A anemia ferropriva na infância chega a atingir até metade da população de menores de 2 anos. Os profissionais de saúde devem estar atentos para a relevância e abrangência clínica que a anemia representa nesta faixa etária, para prevenir as consequências de longo prazo da deficiência de ferro nestas crianças.
Sangramento uterino anormal é uma queixa muito frequente e que afeta negativamente a qualidade de vida das mulheres.
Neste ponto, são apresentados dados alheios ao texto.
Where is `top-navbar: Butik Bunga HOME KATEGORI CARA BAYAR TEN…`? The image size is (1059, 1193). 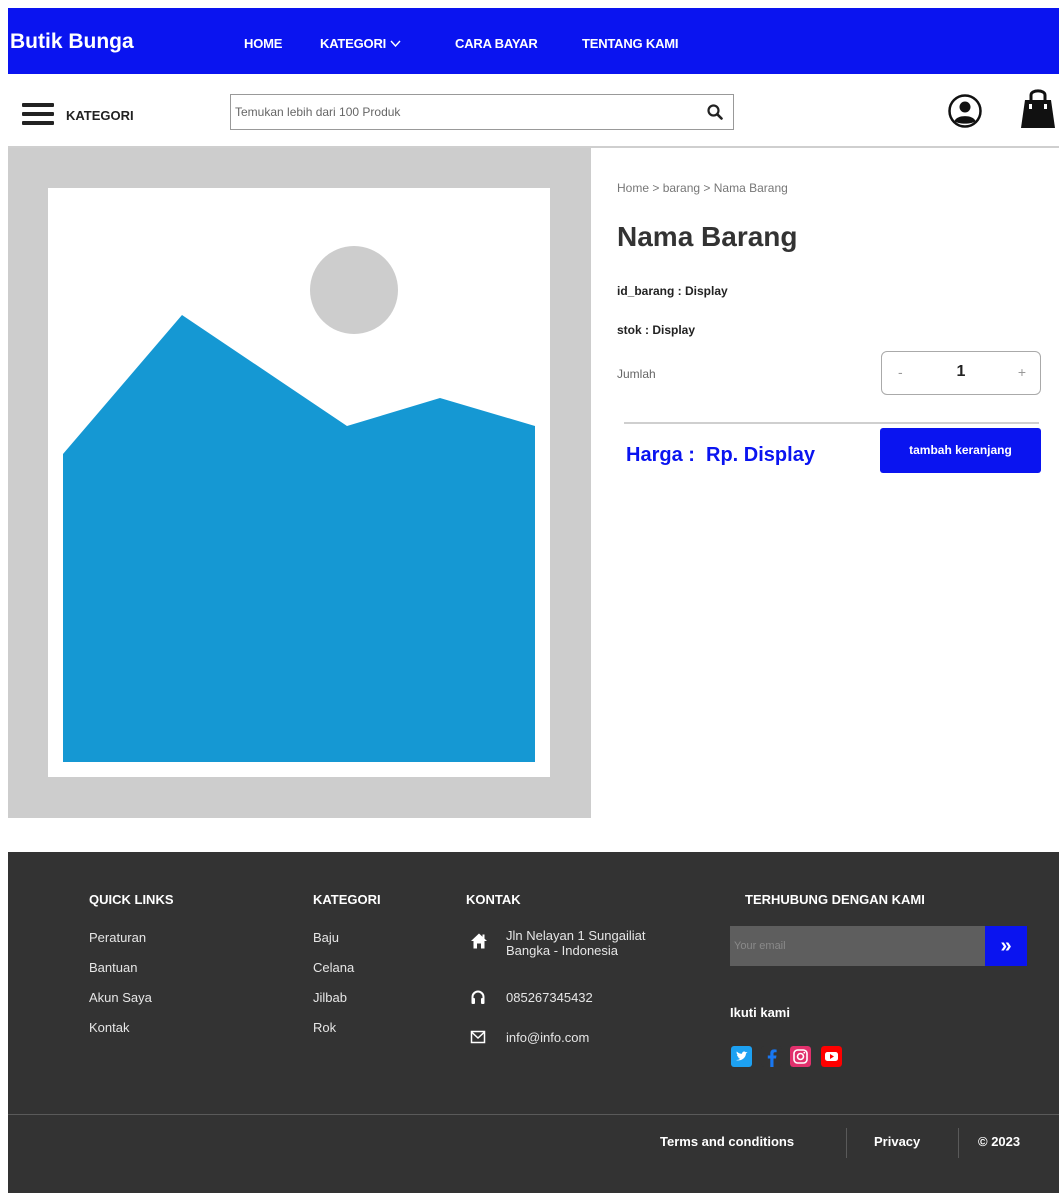
top-navbar: Butik Bunga HOME KATEGORI CARA BAYAR TEN… is located at coordinates (534, 41).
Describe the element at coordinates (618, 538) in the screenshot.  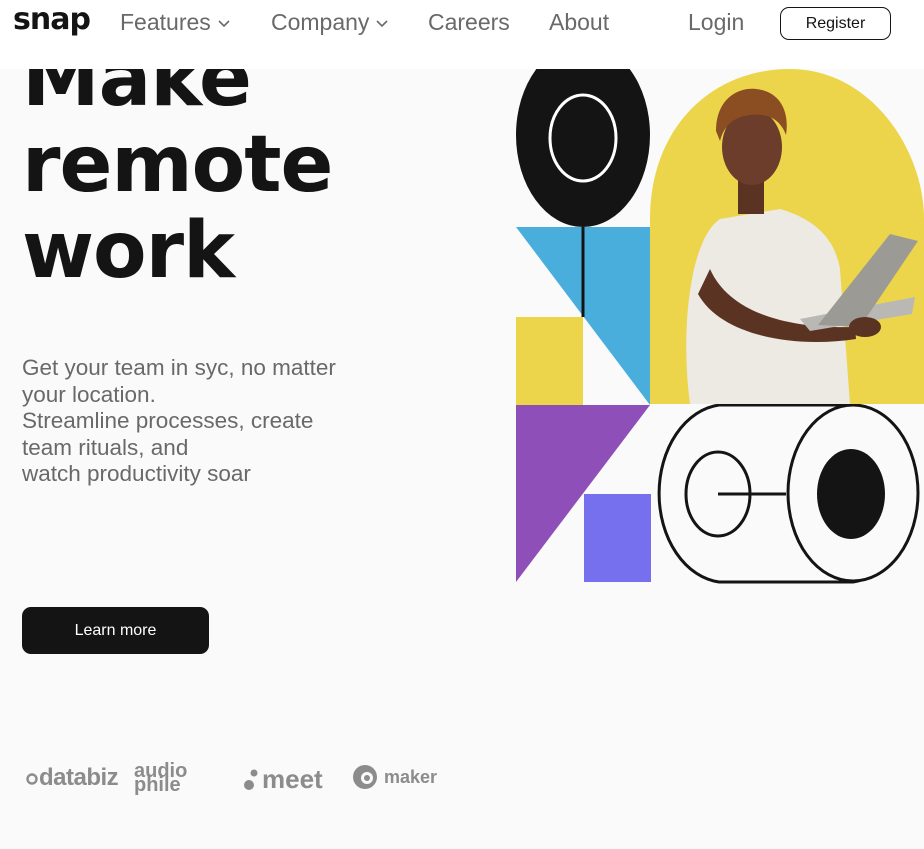
I see `violet-square-shape` at that location.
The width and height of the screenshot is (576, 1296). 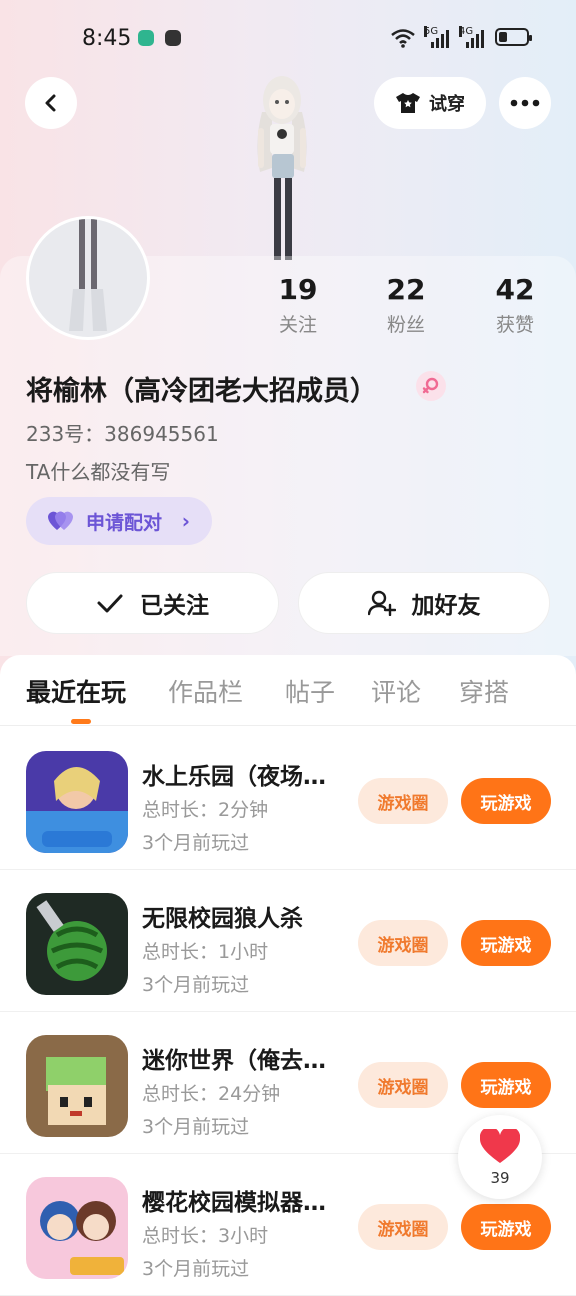 What do you see at coordinates (484, 691) in the screenshot?
I see `tab-outfits: 穿搭` at bounding box center [484, 691].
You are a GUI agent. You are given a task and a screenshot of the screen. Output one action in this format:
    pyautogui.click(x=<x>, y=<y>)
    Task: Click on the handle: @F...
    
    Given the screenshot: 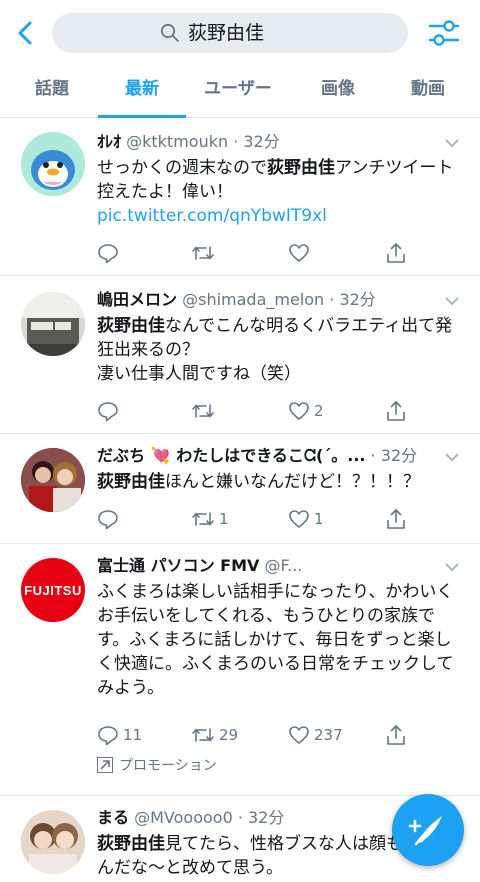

A investigação para deficiência de ferro e anemia ferropriva é obrigatória nessas pacientes. As principais causas são Pólipos, Adenomiose, Leiomioma, hiperplasia e tumores malignos, coagulopatias e disfunção endometrial e da ovulação.
A deficiência de ferro é uma importante comorbidade na insuficiência cardíaca com fração de ejeção reduzida estável. A geração insuficiente e utilização anormal de ferro nas células musculares esquelética e cardíaca contribuem para a fisiopatologia da insuficiência cardíaca. Recomenda-se, quando necessário, a reposição férrica endovenosa para melhora de sintomas, capacidade de exercício físico e qualidade de vida e diminuição de hospitalizações para estes pacientes.
O ferro tem um papel fundamental no transporte de oxigênio por meio da hemoglobina e armazenamento de oxigênio por parte da mioglobina, nas células musculares esquelética e cardíaca. O ferro armazenado no fígado, medula óssea e baço encontra-se na forma de ferritina, considerada a principal proteína de reserva do ferro. Uma vez que excesso de ferro pode ser tóxico, a absorção intestinal pelo duodeno é limitada a 1 a 2 mg por dia e a maior parte do ferro necessário (em torno de 25 mg/dia) é provido pela reciclagem de macrófagos que fagocitam as hemácias senescentes. Estes dois mecanismos são controlados pelo hormônio hepcidina, com o objetivo de manter o ferro total corporal, evitando a deficiência ou o excesso.